Governo quer avançar com faixas de gestão de combustível em Arcos de Valdevez e Monção

O Ministério da Agricultura e Mar declarou de utilidade pública e com carácter de urgência os terrenos necessários para criar faixas de gestão de combustível em várias freguesias dos concelhos de Arcos de Valdevez e Monção. A medida pretende reforçar a rede de defesa contra incêndios rurais e criar melhores condições para a prevenção e combate aos fogos.

Notícias de Viana
3 Set. 2026 3 mins

A decisão consta de um despacho publicado em Diário da República, no qual o Governo determina a constituição da servidão administrativa necessária à implementação destas faixas. A medida permite avançar com a intervenção nos terrenos identificados como necessários para a criação desta estrutura de proteção contra incêndios.

Em Arcos de Valdevez, a intervenção abrange 91 parcelas de terreno, distribuídas pela freguesia de Sistelo, pela União das Freguesias de Alvora e Loureda e pela União das Freguesias de Portela e Extremo. Os terrenos identificados nestas localidades passam, assim, a integrar a área necessária à implementação da rede primária de faixas de gestão de combustível.

Já no concelho de Monção, a intervenção envolve terrenos situados na freguesia de Merufe e na União das Freguesias de Anhões e Luzio.
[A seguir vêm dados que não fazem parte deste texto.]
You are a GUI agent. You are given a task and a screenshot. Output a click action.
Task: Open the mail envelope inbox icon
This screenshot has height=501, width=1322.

A inclusão destas áreas faz parte do mesmo projeto de reforço da rede de defesa contra incêndios rurais previsto para esta zona do Alto Minho.

No total, a servidão administrativa abrange uma área de 1.494.487,33 metros quadrados, correspondente a uma faixa com 126 metros de largura. Esta área será destinada à criação das condições necessárias para a implementação da rede primária de faixas de gestão de combustível nos dois concelhos.

Segundo o despacho, os “encargos com a constituição da servidão administrativa serão suportados pelo Instituto da Conservação da Natureza e das Florestas para os quais dispõe de cobertura financeira orçamental”.

As faixas de gestão de combustível fazem parte da “rede de defesa” contra incêndios rurais e podem ser classificadas como “primárias, secundárias ou terciárias, dependendo da função que desempenham” e da zona em que são instaladas. Estas estruturas têm como principal objetivo reduzir a continuidade da vegetação e, desta forma, dificultar a propagação dos incêndios.

As estruturas são instaladas em locais considerados estratégicos do território rural, tendo em conta as características do terreno e o risco de propagação dos incêndios. A sua implementação pretende, assim, criar condições mais favoráveis à prevenção, contenção e combate dos fogos, contribuindo para reforçar a proteção das populações, dos espaços florestais e do território.